## SOURCE TEXT:
◆ ◆ ◆ ◆

The LAA website provides an outline of the history of London open space and greenspace planning with free downloads of past examples. It is an important subject. But the lack of agreement the best name for this type of plan has resulted in conceptual confusion. Some of the names which have been used are listed below, with comments on their origins. The aim is to stimulate a debate on ‘What are we trying to plan?’
Breathing Places and Country Zones for London
These were the names used by John Claudius Loudon in his 1829 plan and were slightly modified by Ebenezeer Howard in 1898. In a chapter on Social Cities, Howard wrote that ‘the new town may have a zone of country of its own’. Frederick Osborn, in a later introduction to Howard’s book, wrote: ‘Country Belt, Agricultural belt, Rural Belt. These terms are synonymous. They describe a stretch of countryside around and between towns. separating each from the others, and predominantly permanent farmland and parkland, whether or not such land is in the ownership of a town authority’. Howard was widely read, and did not give us his sources, but it is probable that Olmsted’s Boston Emerald Necklace was among his sources and this idea certainly influenced his successors. It was a plan for inter-linking parks with green corridors. Download a free pdf copy of John Claudius Loudon’s 1829 Breathing Places for the Metropolis – a landscape architecture and open space plan for London.
See also: origins of the green belt idea.
Green Belt and Green Girdle for London
Osborn explains the term: ‘Green Belt. Originally used by Unwin as a further synonym for Country Belt, this term has also been applied, thus far confusingly, to a narrow strip of parkland more or less encircling part of a built-up metropolitan or large urban area. Park Belt is a better name for such a strip’. Raymond Unwin also used the term ‘Green Girdle’ and proposed what was, as Osborn states, a belt of publicly owned parkland forming a ring round London.

◆ ◆ ◆ ◆

## GIVEN DATA:
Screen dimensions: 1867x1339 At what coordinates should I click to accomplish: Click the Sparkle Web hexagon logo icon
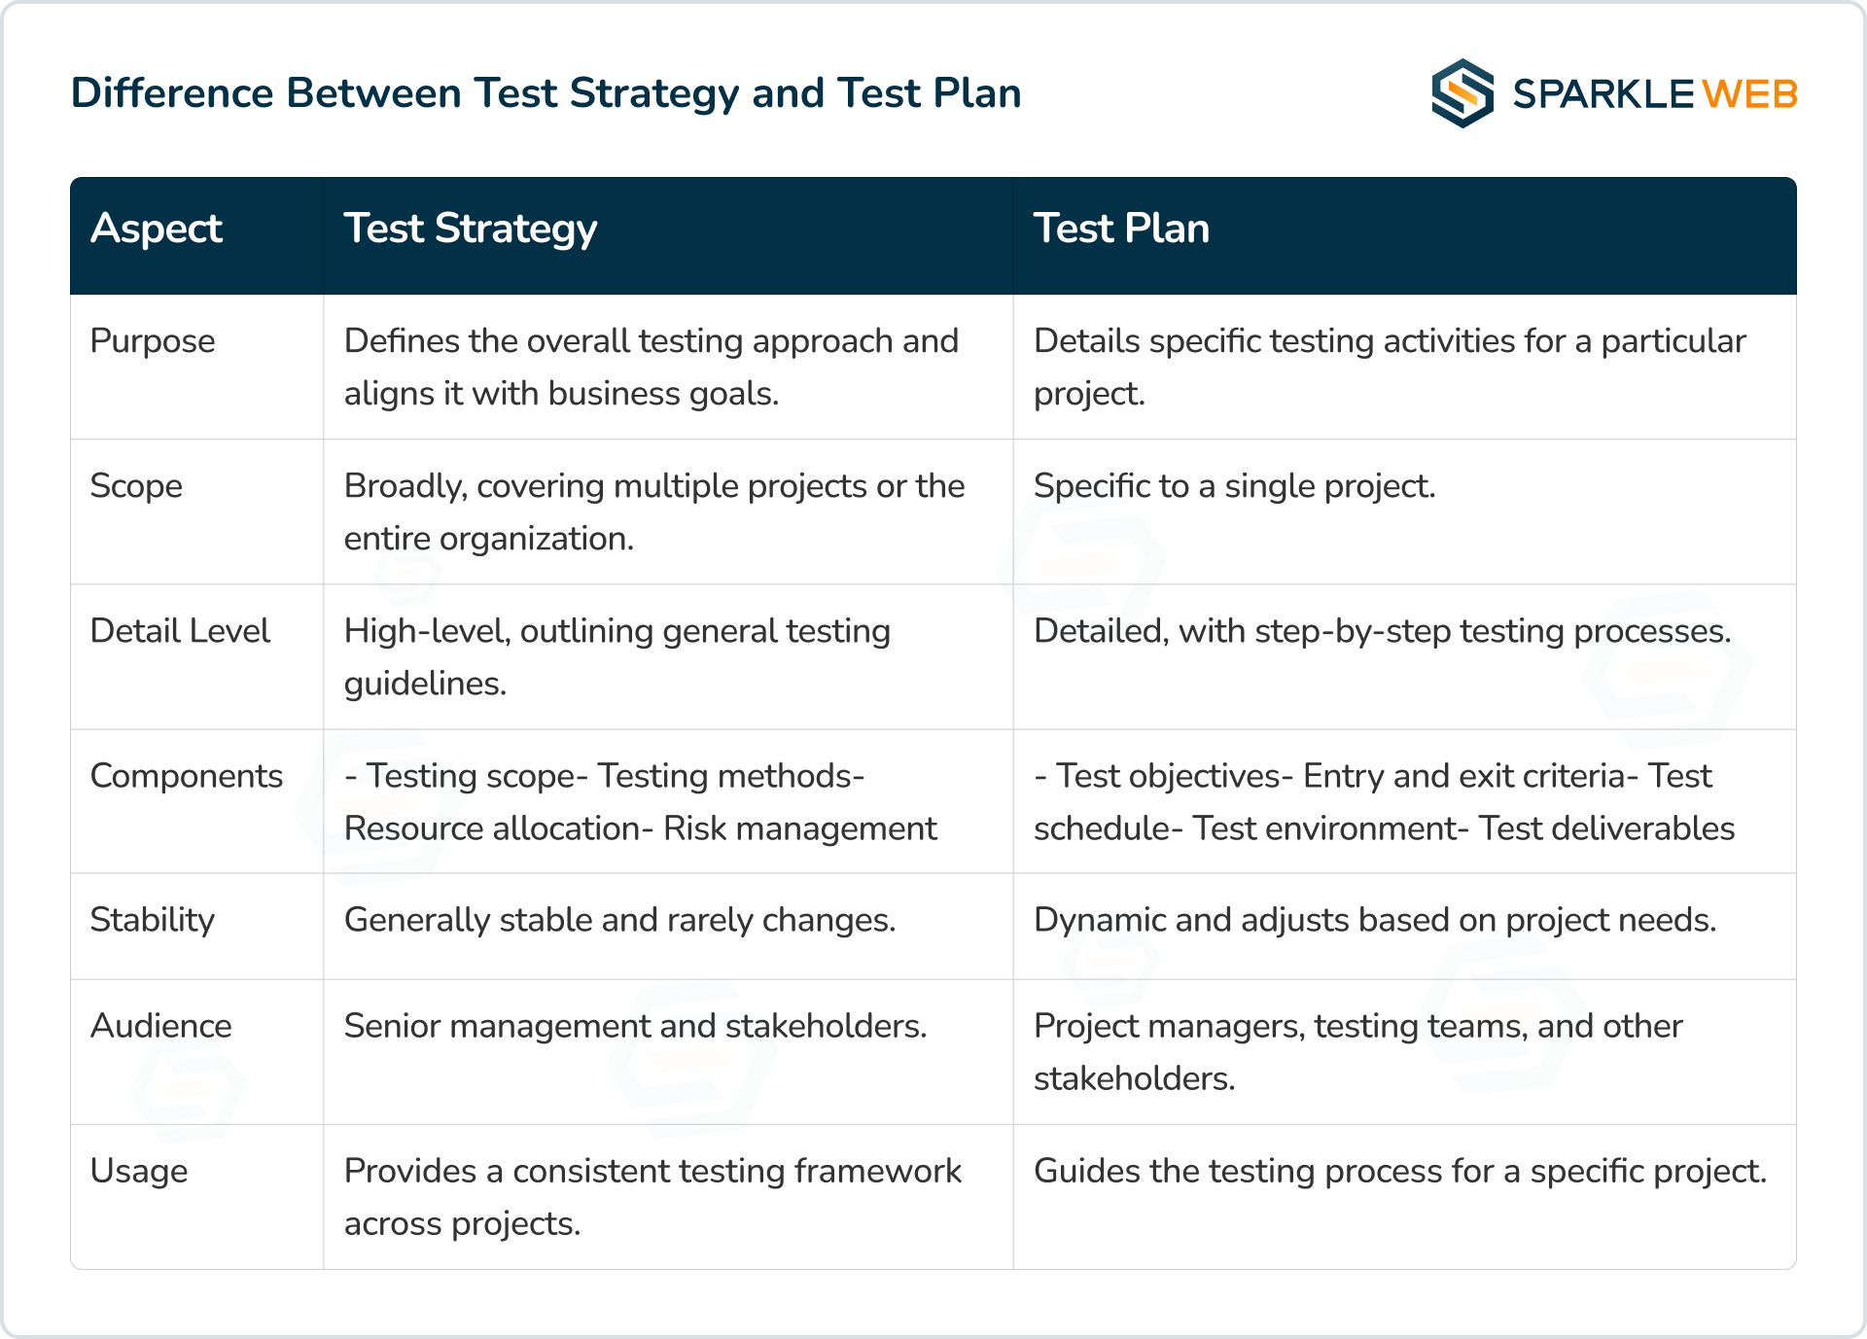1462,93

◆ ◆ ◆ ◆

## COMPLETE THE FOLLOWING:
1 - Reproduce the part of the London open space text that opens with the words containing "See also: origins" and closes with "ring round London.".
2 - In the London open space text, what name does Osborn say is better for a narrow strip of parkland more or less encircling part of a built-up area?
3 - Please continue the text on London open space planning from where it stops.

## OUTPUTS:
1 -
See also: origins of the green belt idea.
Green Belt and Green Girdle for London
Osborn explains the term: ‘Green Belt. Originally used by Unwin as a further synonym for Country Belt, this term has also been applied, thus far confusingly, to a narrow strip of parkland more or less encircling part of a built-up metropolitan or large urban area. Park Belt is a better name for such a strip’. Raymond Unwin also used the term ‘Green Girdle’ and proposed what was, as Osborn states, a belt of publicly owned parkland forming a ring round London.

2 - Park Belt.

3 -
Park System and Open Space Plan for London
Patrick Abercrombie drew on Howard’s, Unwin’s and Olmsted’s ideas for the 1943-4 County of London Plan. Chapter 3 has the title ‘Open Spaces and Park System’ and proposed a Green Belt round London with a network of green links to connect it to central London. Though flawed, it was a truly great vision.
Green Web, Greenway Network and a Green Strategy for London
Between 1990 and 1992 I wrote a report for the London Planning Advisory Committee with the title Towards a green strategy for London. The word ‘green’ was used in two senses: (1) to mean vegetated, as in ‘Green Space’ (2) to mean environmental, as ‘Green Party. The report was accompanied by an article (in the Town Planning Review on ‘Open space planning in London: from standards per 1000 to green strategy’) which argued that the modernist target of providing ‘7 acres of open space per 1000 people’ was of no value beyond the simple point that ‘it is good for cities to have more public park space’. One of the recommendations was that because most people now have sedentary jobs there should be an emphasis on planning greeways as routes which are good from an environmental point of view.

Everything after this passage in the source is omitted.